Il materiale sequestrato rappresentava solo una piccola parte di una maxi fornitura, valore 17 milioni di euro, di un milione di camici impermeabili, idrorepellenti con maniche lunghe e un milione di tute isolanti. La fornitura, ordinata il 30 marzo dello scorso anno, in pieno lockdown, avrebbe dovuto essere consegnata nel giro di una settimana ma la Biolife, si legge nella determina di revoca della Regione Lazio del 26 agosto, ha sempre rinviato la consegna del materiale con una lunga serie di scuse, ora dando la colpa alle dogane turche, ora ai camionisti greci, pur avendo incassato il 20 per cento di acconto sull’intero ordine, circa 2,8 milioni di euro, finiti su un conto acceso presso una filiale tarantina del Monte dei Paschi. Dei due due milioni di capi, sono stati consegnati solo 150mila camici giunti a Roma e finiti sotto chiave. La Regione Lazio, dopo aver atteso invano per 4 mesi, ha revocato l’ordine e ora chiede il pagamento di una penale di 1,4 milioni di euro, 10mila per ogni giorno di ritardo nella consegna.

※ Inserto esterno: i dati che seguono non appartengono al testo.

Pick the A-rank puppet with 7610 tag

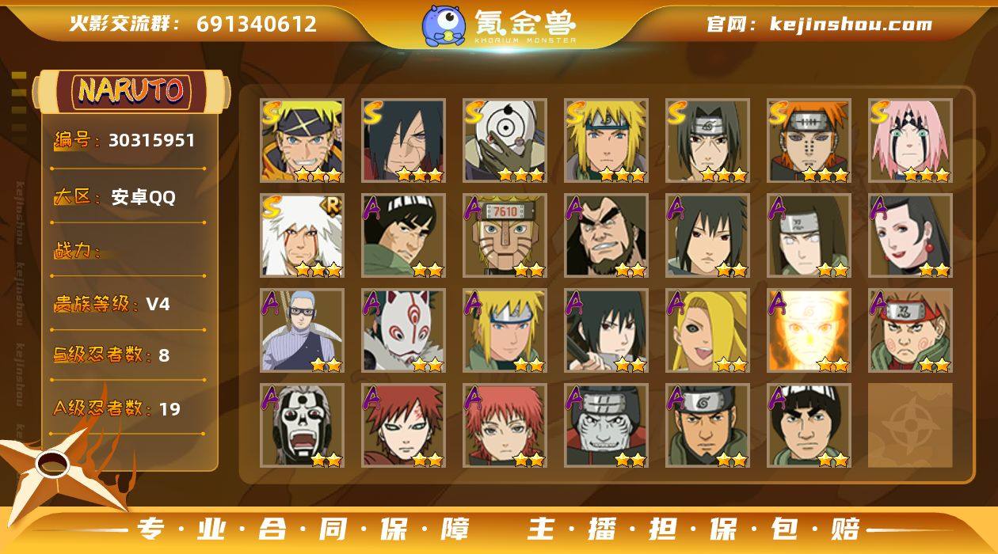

Secondo la procura ionica, la Biolife sarebbe riuscita a truffare la Protezione civile del Lazio inducendola in errore circa la regolarità della fornitura falsificando una certificazione di conformità. La Regione Lazio si era affidata alla società tarantina per l’acquisto di camici e tute da consegnare a medici e personale sanitario in prima linea nella lotta al Coronavirus. La fornitura, attesa entro una settimana, è arrivata solo in minima parte. Circa 850mila camici e un milione di tute non sono mai stati consegnati.